Because she’s there, every time, in my vision.
“Please,” I say to Tucker. “Don’t come.”
He hesitates, then nods and files out of the church.
So finally, after a day that seemed longer than any other, like it could really have stretched a thousand years, I get out of the car at Aspen Hill Cemetery. I blink in the sunshine. I take a deep breath. And I start walking.
I thought I knew how this day would go, this day that finds me at last standing in a black dress in the grass at Aspen Hill Cemetery. I have seen it so many times. But this time, the real time, it doesn’t feel the same. I’m future-Clara now. There’s an ache in the middle of my chest that makes me want to cut my heart out and chuck it into the weeds. But I bear it. I walk. Because there is no other choice but to put one foot in front of the other.
I see Jeffrey ahead of me, and I say his name.
“Let’s just get this over with,” he says.
The color of his tie didn’t matter, after all.
Everyone’s here. The entire congregation, every single one of them, that I can tell, even the Julia lady. No one chickened out.
Funny that it turned out to be a self-fulfilling prophecy, my dream. I drive myself crazy trying to figure out why Tucker isn’t there. Thinking he’s dead. Thinking there shouldn’t be a force on earth that would keep him away. But in the end, he’s not there because I asked him not to be.
That’s what we call irony.
The ache really gets me then. This is it. My destined time. My gauntlet to run, and I was meant to do it without Tucker. It gets so bad I have trouble breathing. I stop to catch my breath.
Someone takes my hand. Christian, as I knew it would be.
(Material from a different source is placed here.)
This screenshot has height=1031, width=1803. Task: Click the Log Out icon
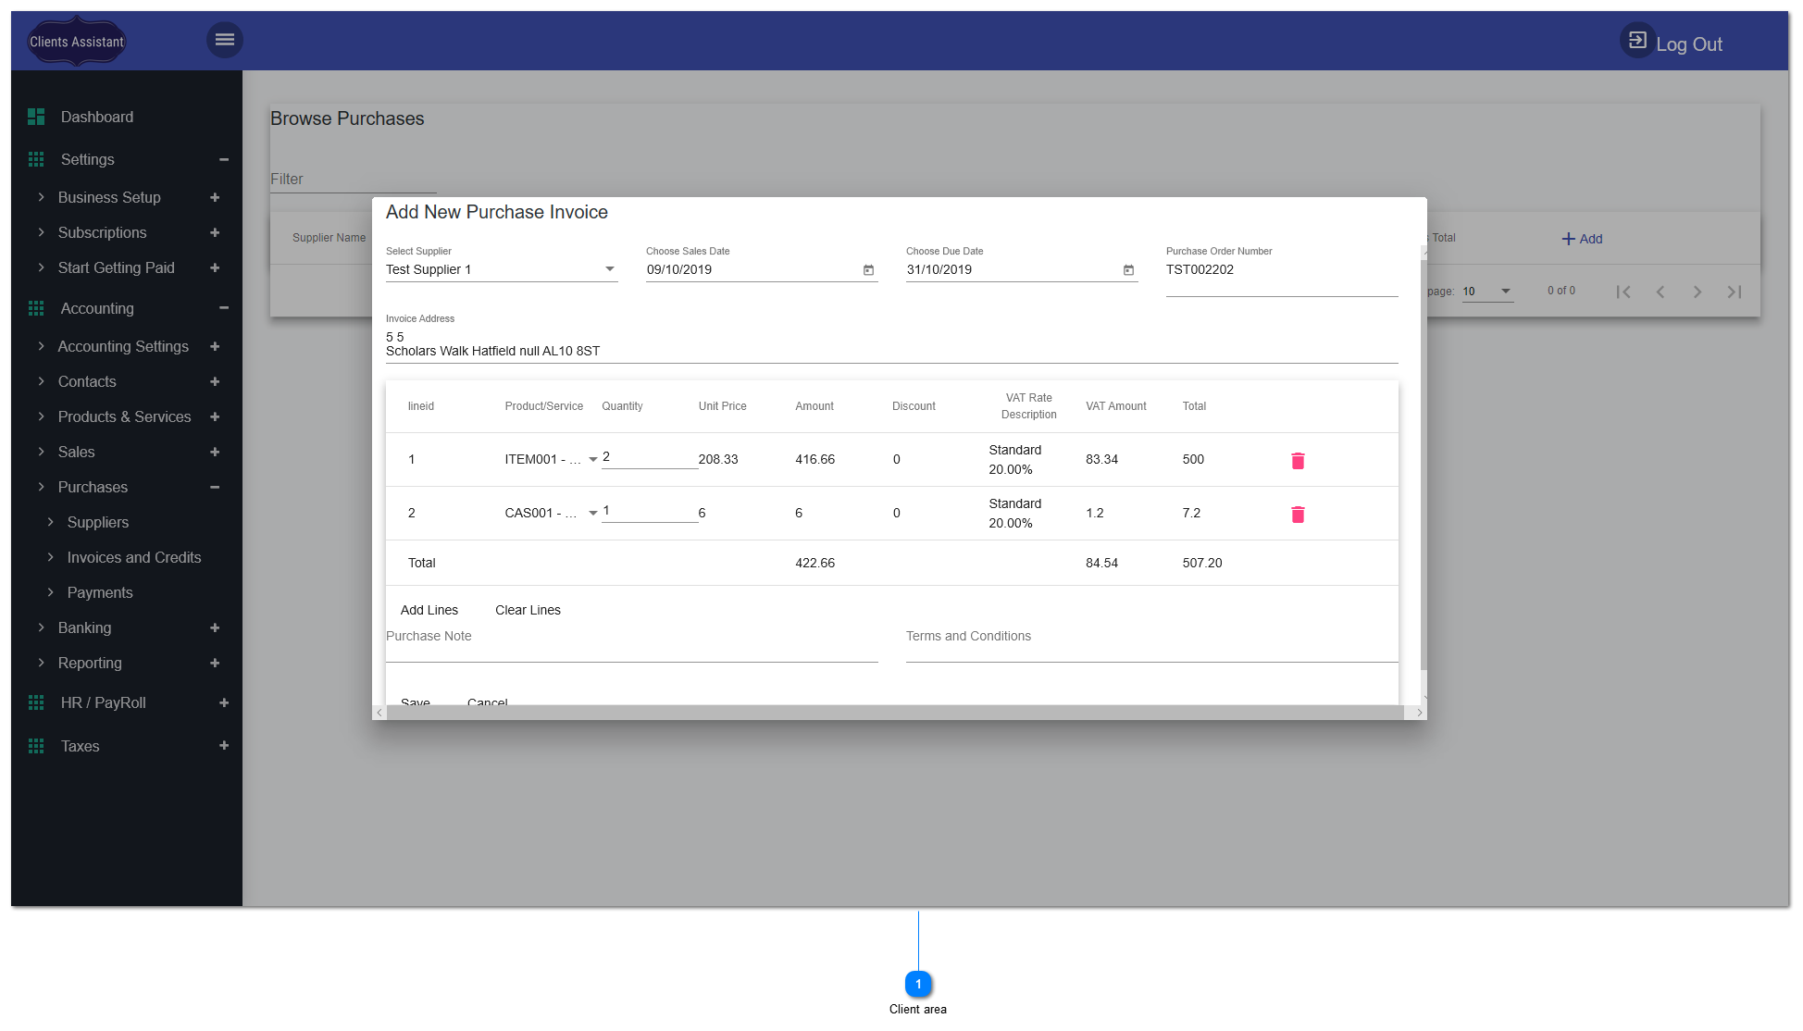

I take in the sight of him, his neat black suit, pressed white shirt, silver tie. His gold-flecked eyes are red-rimmed, like he’s been crying too. In them, a question and an answer all in one.
And this, I realize, is the moment of decision, what my vision has been warning me about all this time. I could break away now, pull my hand from his, tell him again that I don’t need him.
I could hold on to my anger, my frustration at this hopeless choice. Or I could accept him. I could face what’s between us, and move on. It’s such a big decision to ask of me now. It’s not really fair. But then, it never has been fair, this entire fiasco, from start to finish.